Reader: Poverty is not an easy fix
Thanks again go to Barbara Anderson for continuing to educate us with her recent guest column series, and for the work she does.
Many people just don’t realize how difficult it is to climb out of poverty. It’s easy to say “finish school, postpone children” etc. Those are good middle-class values that we expect from people who are not middle class.
What about children and youth who have the bad luck to come from a dysfunctional family — some witnessing or victims of abuse? Kids who were never taught even basic hygiene, never got an “allowance” and have no idea how to manage money, much less a household, and who have no responsible role models to learn from.

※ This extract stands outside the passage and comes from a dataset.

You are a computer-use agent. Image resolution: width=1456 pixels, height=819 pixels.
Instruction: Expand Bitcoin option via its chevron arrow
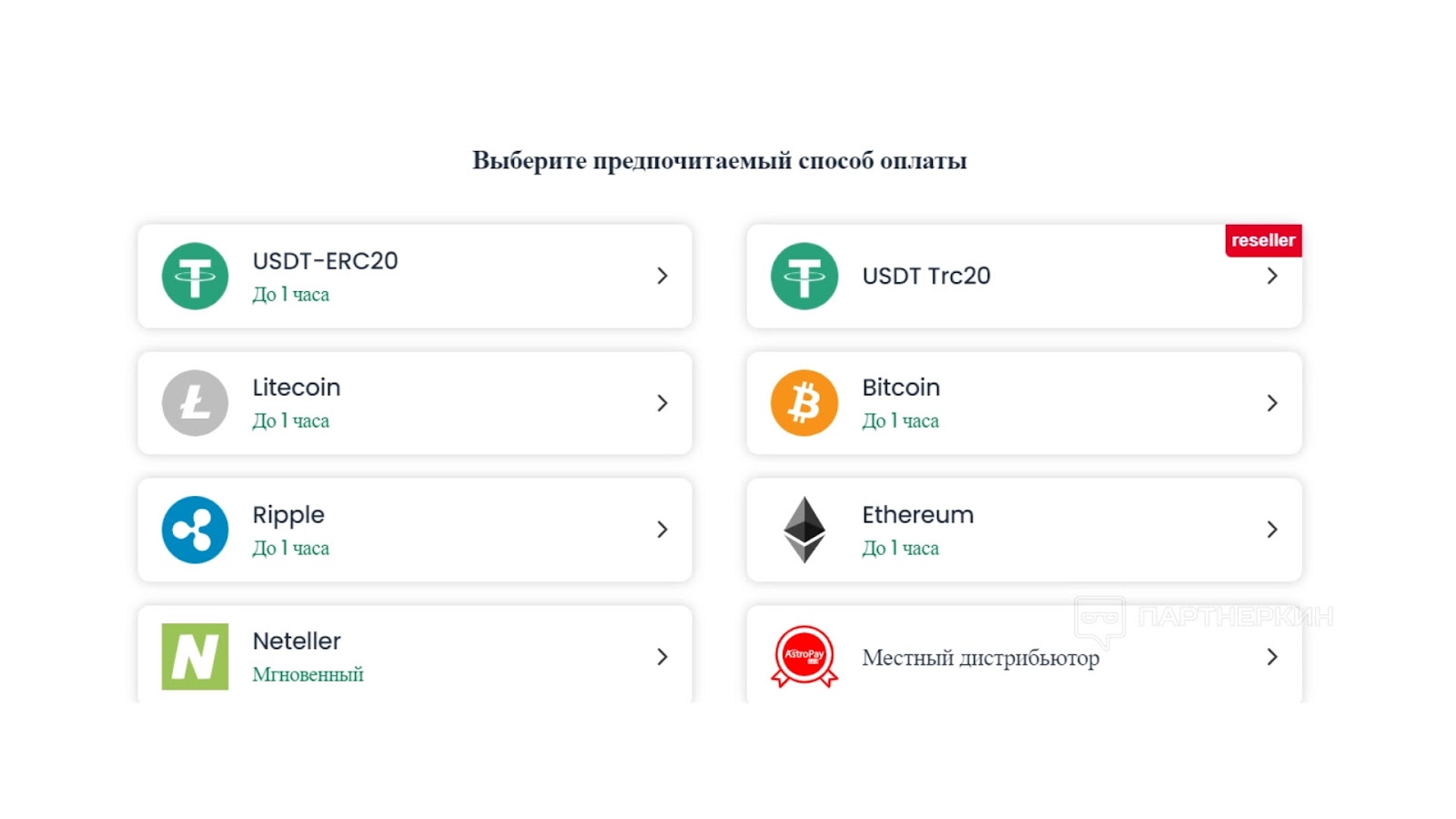click(1272, 403)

Those of us who have been brought up in the middle or upper classes don’t have any idea what it’s like to be in high school and suddenly find yourself homeless. I know of at least two teenagers in that predicament, who were struggling to graduate while “couch surfing” or living in a car. Fortunately, each was eventually able to get into public housing and finish high school, thanks to the New Albany Housing Authority. Without even a secure roof over their heads, how can we expect a kid, or anyone, to succeed in life?

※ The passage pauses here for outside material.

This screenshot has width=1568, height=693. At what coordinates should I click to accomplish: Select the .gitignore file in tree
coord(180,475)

So many people are one illness, one layoff or one major car repair away from losing everything. It’s often one step forward, two steps back. Imagine trying to cobble together a living working two or three part-time, minimum-wage jobs with no benefits because full-time work is not available, or you don’t “qualify.” These are people for whom college is out of the question. At $300-plus a credit hour, even middle class students drop out or are overwhelmed by debt before they even begin their lives.